Note that ports are exposed through the pod, not the container! Running a container rootless means that “lower” ports (those numbered less than 1024) are not allowed to be bound. It is possible to work around this by redirecting the port through the firewall, or setting up a rootful reverse proxy to handle port forwarding correctly. Just don’t forget to set the listen ports in your Nginx configuration to match what you have here.

Multiple ports can be defined by adding multiple PublishPort entries.

For more information on other Pod settings, check the documentation here.

myproject-web.container

And this file is at ~/dev/myproject/myproject-web.container

[Unit] # Standard systemd unit definition configuration
Description=MyProject Nginx Server # Shows up in tools that list services and the like

[Container]
ContainerName=myproject-web # Give the container a name
Image=docker.io/nginx # The image to use for the container - don't use the short name!
Volume=/home/myusername/dev/myproject/nginx.conf:/etc/nginx/nginx.conf:z,ro # Volume map a single file
Volume=/home/myusername/dev/myproject/html:/usr/share/nginx/html:z,ro # Volume map a directory
Pod=myproject # The name of the pod as defined in the `myproject.pod` file

Again, note that the ports are exposed in the pod, not the container. Also note that the Volume key is defined twice to map two different volumes.

The volume definitions are suffixed with :z,ro. if you’re not using SELinux, you can leave it as simply :ro (readonly).

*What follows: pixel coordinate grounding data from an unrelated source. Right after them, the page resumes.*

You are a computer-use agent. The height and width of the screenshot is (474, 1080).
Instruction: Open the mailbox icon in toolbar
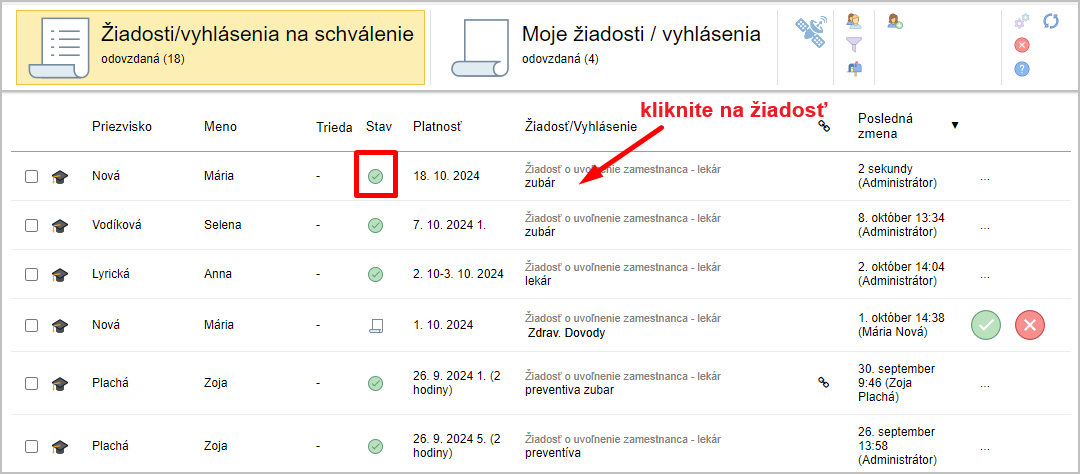(854, 69)
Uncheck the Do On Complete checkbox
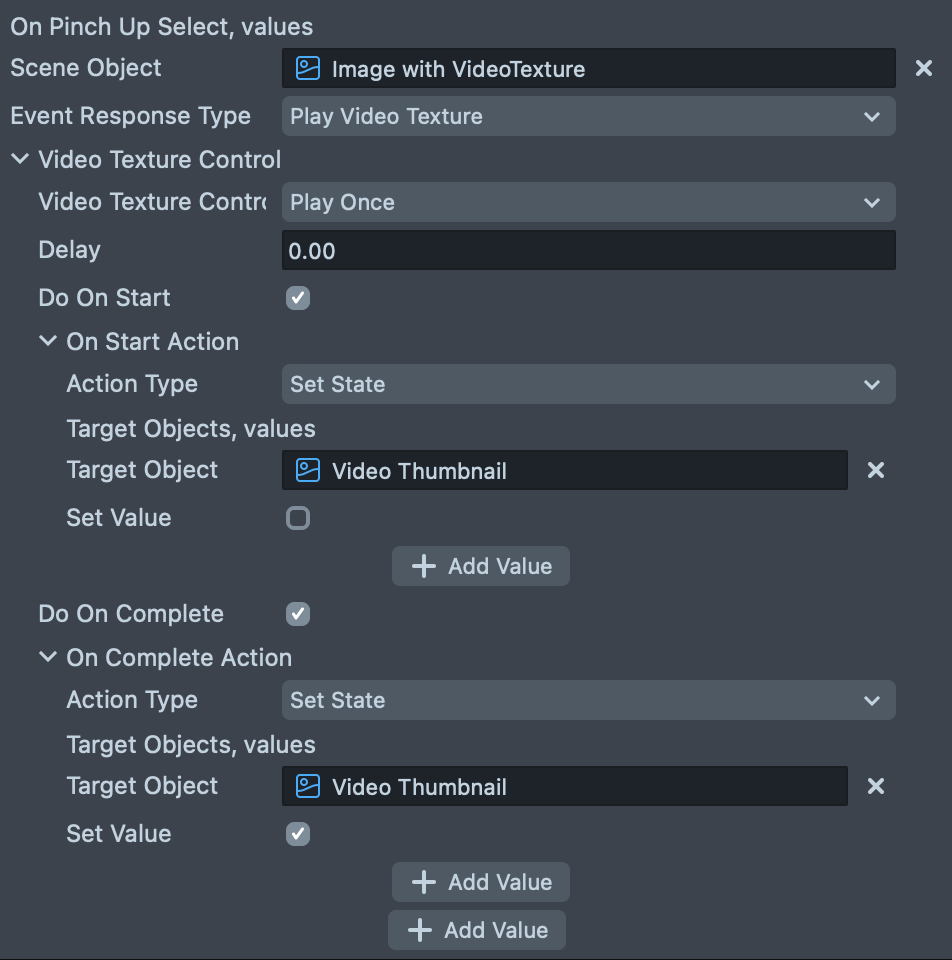Image resolution: width=952 pixels, height=960 pixels. (x=298, y=614)
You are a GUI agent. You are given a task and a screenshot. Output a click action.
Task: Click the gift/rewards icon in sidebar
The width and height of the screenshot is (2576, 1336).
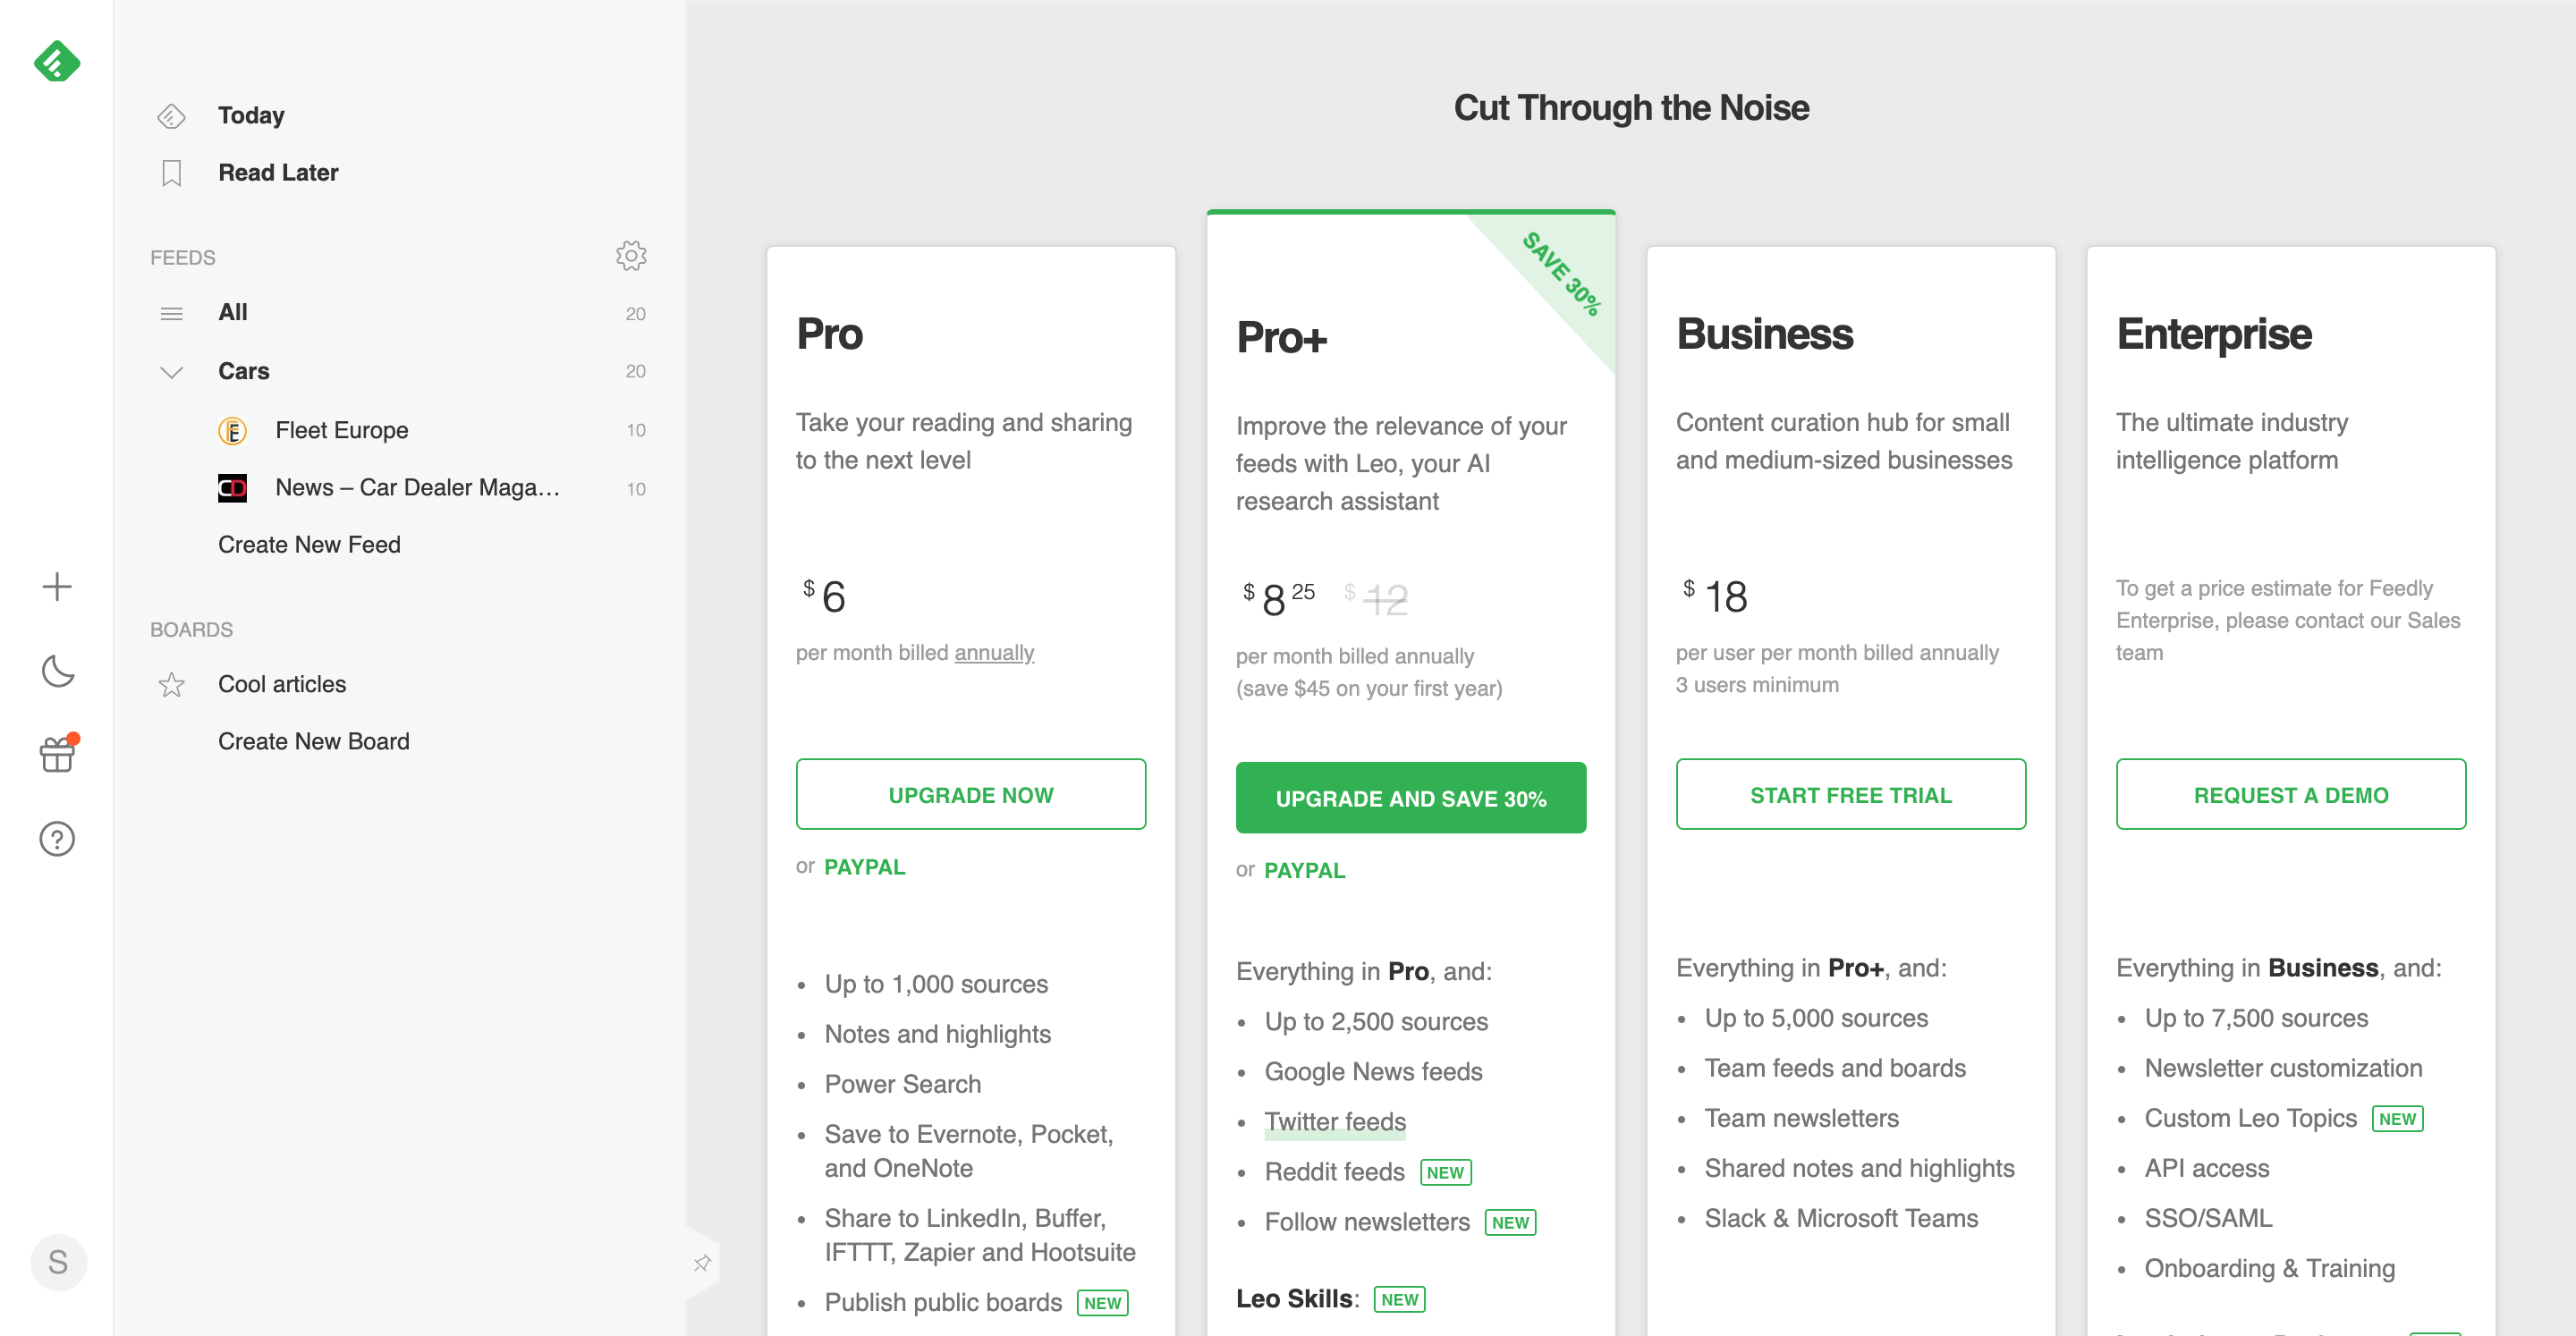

For more information on other Container settings, check the documentation here.

SELinux

If your system is using SELinux, you’ll need to allow containers permission to access the directory. I’m going to blanket enable it for all directories starting from ~/dev/myproject:

sudo semanage fcontext -a -f a -t container_file_t -r 's0' '/home/myusername/dev/myproject(/.*)?'
sudo restorecon -Rv /home/myusername/dev/myproject/

Symlink and create the services

These definitions don’t exist in the locations systemd will look for them, so we’ll symlink them into the ~/.config/containers/systemd/ directory now.

mkdir -p ~/.config/containers/systemd
ln -s ~/dev/myproject/myproject.pod ~/.config/containers/systemd/myproject.pod
ln -s ~/dev/myproject/myproject-web.container ~/.config/containers/systemd/myproject-web.container

And tell the user-context systemd to refresh itself so that it will create services based on those definitions. It is necessary to run this command every time the definitions files change.

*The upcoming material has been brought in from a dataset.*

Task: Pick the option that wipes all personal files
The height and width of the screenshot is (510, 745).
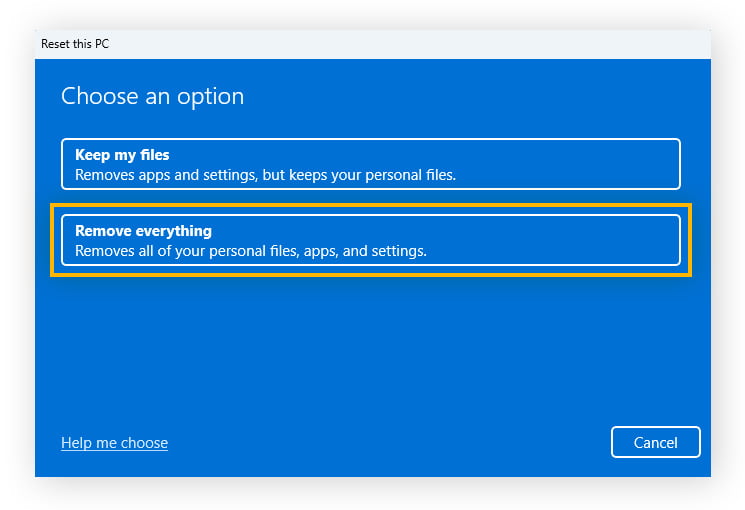Action: click(370, 240)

systemctl --user daemon-reload

Now start the pod and check if the pod service is running:

systemctl --user start myproject-pod
systemctl --user status myproject-pod

If there is an error on starting, check out the journalctl command hinted in the error:

journalctl --user -xeu myproject-pod.service

See the running containers:

podman ps

Or be a cool guy like me and use Cockpit instead.

Tips

Reload Nginx configuration after changes

podman exec -it myproject-web nginx -s reload

Conclusion

That should be it! I’ve covered the basics here, it shouldn’t be too hard to build upon that. Just keep adding those .pod and .container files, or .volume if you need it.

It does occur to me that this is a very particular method of deploying pods, given its reliance on systemd. This may be fine for smaller projects or projects where it’s known that this will be the target system, but I wonder if it may be more helpful to lean on Kubernetes or something similar to allow for more flexibility. I will continue to use it as it personally suits my use case nicely.